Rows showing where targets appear
————————

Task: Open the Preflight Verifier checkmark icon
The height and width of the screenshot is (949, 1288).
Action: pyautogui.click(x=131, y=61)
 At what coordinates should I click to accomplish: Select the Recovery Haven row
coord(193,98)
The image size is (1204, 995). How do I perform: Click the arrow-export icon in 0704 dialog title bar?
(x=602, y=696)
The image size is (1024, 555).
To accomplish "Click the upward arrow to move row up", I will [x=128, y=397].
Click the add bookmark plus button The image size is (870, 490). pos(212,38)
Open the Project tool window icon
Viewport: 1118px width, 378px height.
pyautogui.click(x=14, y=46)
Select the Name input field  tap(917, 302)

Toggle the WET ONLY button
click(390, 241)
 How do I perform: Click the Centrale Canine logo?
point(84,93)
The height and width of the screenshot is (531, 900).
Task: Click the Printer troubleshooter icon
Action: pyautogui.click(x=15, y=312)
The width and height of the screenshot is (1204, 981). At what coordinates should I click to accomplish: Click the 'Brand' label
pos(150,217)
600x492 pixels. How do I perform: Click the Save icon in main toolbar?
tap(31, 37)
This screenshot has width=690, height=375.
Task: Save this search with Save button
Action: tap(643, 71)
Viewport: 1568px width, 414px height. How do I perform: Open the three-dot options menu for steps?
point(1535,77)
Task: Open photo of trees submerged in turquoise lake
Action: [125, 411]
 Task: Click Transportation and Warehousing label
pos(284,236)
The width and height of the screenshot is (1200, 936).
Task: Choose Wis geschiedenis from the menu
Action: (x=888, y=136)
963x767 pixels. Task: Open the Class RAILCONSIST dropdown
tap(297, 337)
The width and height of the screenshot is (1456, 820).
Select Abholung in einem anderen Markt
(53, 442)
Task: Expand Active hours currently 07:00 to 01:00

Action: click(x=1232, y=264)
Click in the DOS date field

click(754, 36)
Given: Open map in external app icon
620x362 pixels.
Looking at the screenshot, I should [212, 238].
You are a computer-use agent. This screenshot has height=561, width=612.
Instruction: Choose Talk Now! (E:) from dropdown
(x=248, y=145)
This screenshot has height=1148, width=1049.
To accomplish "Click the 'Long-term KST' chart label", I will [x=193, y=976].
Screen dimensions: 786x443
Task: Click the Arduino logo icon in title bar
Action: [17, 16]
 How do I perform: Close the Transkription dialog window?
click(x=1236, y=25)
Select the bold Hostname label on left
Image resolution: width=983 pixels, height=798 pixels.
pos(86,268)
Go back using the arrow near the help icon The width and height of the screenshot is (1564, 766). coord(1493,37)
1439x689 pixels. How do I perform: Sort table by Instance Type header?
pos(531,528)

————————

What to do —
Reproduce the items above line for line, without any changes.

The reply —
Task: Open the Preflight Verifier checkmark icon
The height and width of the screenshot is (949, 1288).
Action: pyautogui.click(x=131, y=61)
 At what coordinates should I click to accomplish: Select the Recovery Haven row
coord(193,98)
The image size is (1204, 995). How do I perform: Click the arrow-export icon in 0704 dialog title bar?
(x=602, y=696)
The image size is (1024, 555).
To accomplish "Click the upward arrow to move row up", I will [x=128, y=397].
Click the add bookmark plus button The image size is (870, 490). pos(212,38)
Open the Project tool window icon
Viewport: 1118px width, 378px height.
pyautogui.click(x=14, y=46)
Select the Name input field  tap(917, 302)

Toggle the WET ONLY button
click(390, 241)
 How do I perform: Click the Centrale Canine logo?
point(84,93)
The height and width of the screenshot is (531, 900).
Task: Click the Printer troubleshooter icon
Action: pyautogui.click(x=15, y=312)
The width and height of the screenshot is (1204, 981). At what coordinates should I click to accomplish: Click the 'Brand' label
pos(150,217)
600x492 pixels. How do I perform: Click the Save icon in main toolbar?
tap(31, 37)
This screenshot has width=690, height=375.
Task: Save this search with Save button
Action: tap(643, 71)
Viewport: 1568px width, 414px height. How do I perform: Open the three-dot options menu for steps?
point(1535,77)
Task: Open photo of trees submerged in turquoise lake
Action: [125, 411]
 Task: Click Transportation and Warehousing label
pos(284,236)
The width and height of the screenshot is (1200, 936).
Task: Choose Wis geschiedenis from the menu
Action: (x=888, y=136)
963x767 pixels. Task: Open the Class RAILCONSIST dropdown
tap(297, 337)
The width and height of the screenshot is (1456, 820).
Select Abholung in einem anderen Markt
(53, 442)
Task: Expand Active hours currently 07:00 to 01:00

Action: click(x=1232, y=264)
Click in the DOS date field

click(754, 36)
Given: Open map in external app icon
620x362 pixels.
Looking at the screenshot, I should [212, 238].
You are a computer-use agent. This screenshot has height=561, width=612.
Instruction: Choose Talk Now! (E:) from dropdown
(x=248, y=145)
This screenshot has height=1148, width=1049.
To accomplish "Click the 'Long-term KST' chart label", I will [x=193, y=976].
Screen dimensions: 786x443
Task: Click the Arduino logo icon in title bar
Action: [17, 16]
 How do I perform: Close the Transkription dialog window?
click(x=1236, y=25)
Select the bold Hostname label on left
Image resolution: width=983 pixels, height=798 pixels.
pos(86,268)
Go back using the arrow near the help icon The width and height of the screenshot is (1564, 766). coord(1493,37)
1439x689 pixels. How do I perform: Sort table by Instance Type header?
pos(531,528)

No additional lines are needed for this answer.